◆ THE INPUT:
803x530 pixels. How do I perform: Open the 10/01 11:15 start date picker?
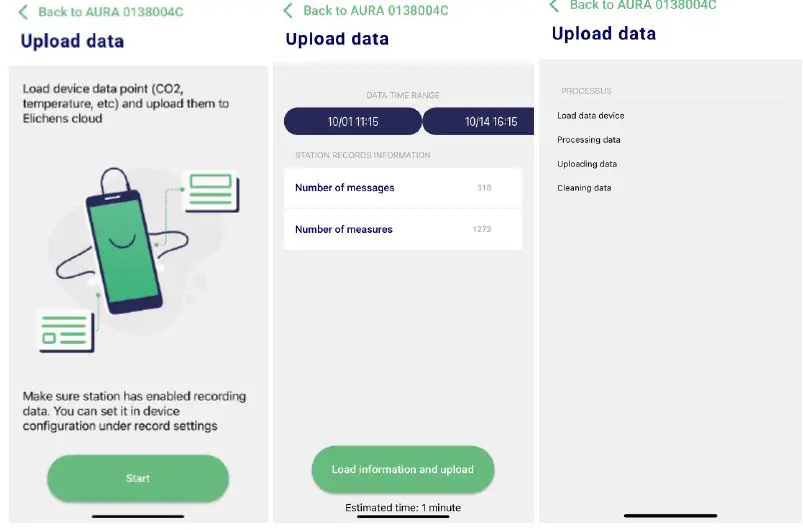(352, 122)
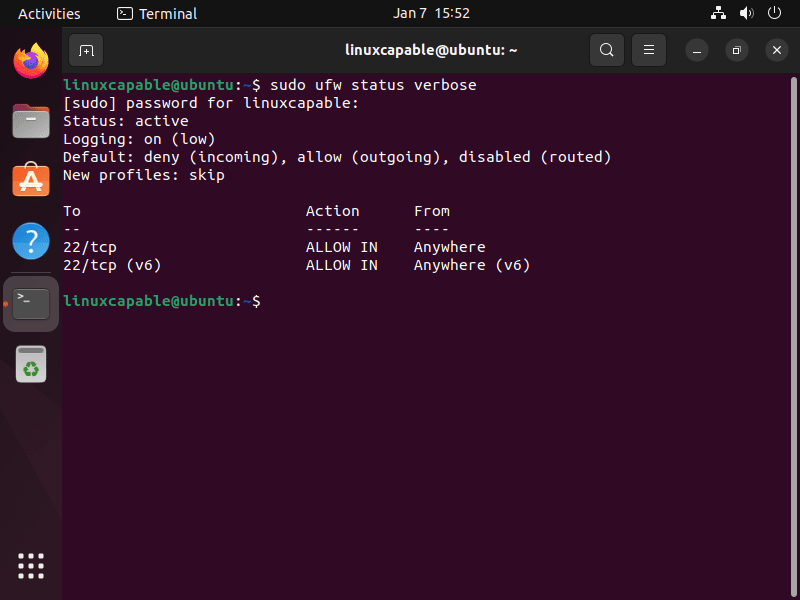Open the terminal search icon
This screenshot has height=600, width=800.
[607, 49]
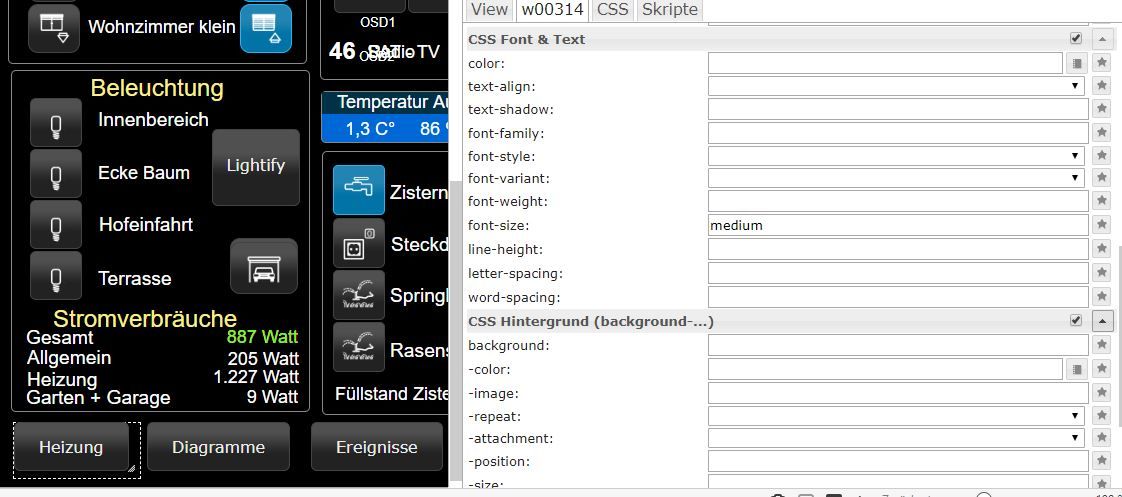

◆ TASK STATEMENT: With no pictures included, write out the entries exactly.

◆ REPLY:
803x530 pixels. How do I perform: Open the 10/01 11:15 start date picker?
(352, 122)
Open the terminal search icon
This screenshot has height=600, width=800.
[607, 49]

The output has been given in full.